È una percezione nata nel periodo Edo (1603-1868), quando i carcerati venivano tatuati lungo le braccia e le spalle. Non era un passatempo, né una forma artistica. Era un marchio d’infamia: il disegno rappresentava il crimine commesso e serviva a rendere perenne il segno della detenzione. Quando sarebbero usciti, non potevano nasconderlo a nessuno: bastava chiedere di alzare le braccia e, sotto al kimono, si sarebbero visti i tatuaggi. Nessuno avrebbe più dato loro lavoro.
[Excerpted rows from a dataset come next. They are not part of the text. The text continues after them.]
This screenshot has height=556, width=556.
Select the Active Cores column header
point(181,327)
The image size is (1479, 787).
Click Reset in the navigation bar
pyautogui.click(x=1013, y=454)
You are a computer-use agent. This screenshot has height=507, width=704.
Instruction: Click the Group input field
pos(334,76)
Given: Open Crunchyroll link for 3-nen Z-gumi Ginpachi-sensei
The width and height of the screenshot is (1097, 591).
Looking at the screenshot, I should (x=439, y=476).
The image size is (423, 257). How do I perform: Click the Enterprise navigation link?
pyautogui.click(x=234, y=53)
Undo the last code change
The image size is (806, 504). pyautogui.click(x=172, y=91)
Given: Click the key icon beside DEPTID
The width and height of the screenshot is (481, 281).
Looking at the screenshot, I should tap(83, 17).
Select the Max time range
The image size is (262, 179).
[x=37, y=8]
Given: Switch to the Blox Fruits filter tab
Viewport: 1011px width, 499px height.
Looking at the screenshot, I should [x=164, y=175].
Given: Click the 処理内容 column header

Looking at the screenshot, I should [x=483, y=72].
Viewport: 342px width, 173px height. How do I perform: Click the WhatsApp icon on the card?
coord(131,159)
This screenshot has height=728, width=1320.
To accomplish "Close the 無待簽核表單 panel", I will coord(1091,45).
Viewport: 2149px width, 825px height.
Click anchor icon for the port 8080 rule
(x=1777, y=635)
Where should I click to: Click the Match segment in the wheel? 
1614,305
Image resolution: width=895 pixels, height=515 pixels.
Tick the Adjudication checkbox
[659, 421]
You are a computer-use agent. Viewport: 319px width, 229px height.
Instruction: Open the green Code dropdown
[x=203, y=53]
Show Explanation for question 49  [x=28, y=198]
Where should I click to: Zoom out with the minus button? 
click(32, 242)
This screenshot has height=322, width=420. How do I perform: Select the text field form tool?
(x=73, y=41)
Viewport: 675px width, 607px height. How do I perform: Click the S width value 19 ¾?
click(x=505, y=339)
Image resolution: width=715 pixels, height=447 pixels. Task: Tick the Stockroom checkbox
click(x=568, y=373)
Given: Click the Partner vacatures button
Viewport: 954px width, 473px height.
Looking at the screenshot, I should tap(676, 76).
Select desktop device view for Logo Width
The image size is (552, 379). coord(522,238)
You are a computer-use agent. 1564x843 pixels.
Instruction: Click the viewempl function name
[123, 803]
La storia non è cambiata molto. Nelle carceri non si fanno più tatuaggi di infamia, ma la tradizione si è mantenuta fino a poco tempo fa. Il tatuaggio tradizionale, col tempo, divenne patrimonio della Yakuza, la mafia giapponese, che era composta da frequentatori assidui delle carceri. A ncora oggi mostrare tatuaggi in pubblico (anche solo alle terme, per capirsi), è visto come un segno di maleducazione. Peggio: è visto come una minaccia. “Ogni membro della Yakuza ha un tatuaggio. Il disegno classico è quello di una tigre che combatte con un drago”. Per molti clan era anche obbligatorio.
Certo, le cose adesso sono meno drastiche. L’influenza occidentale ha attenuato i toni, diffuso le mode. Ma nel fondo, la paura rimane.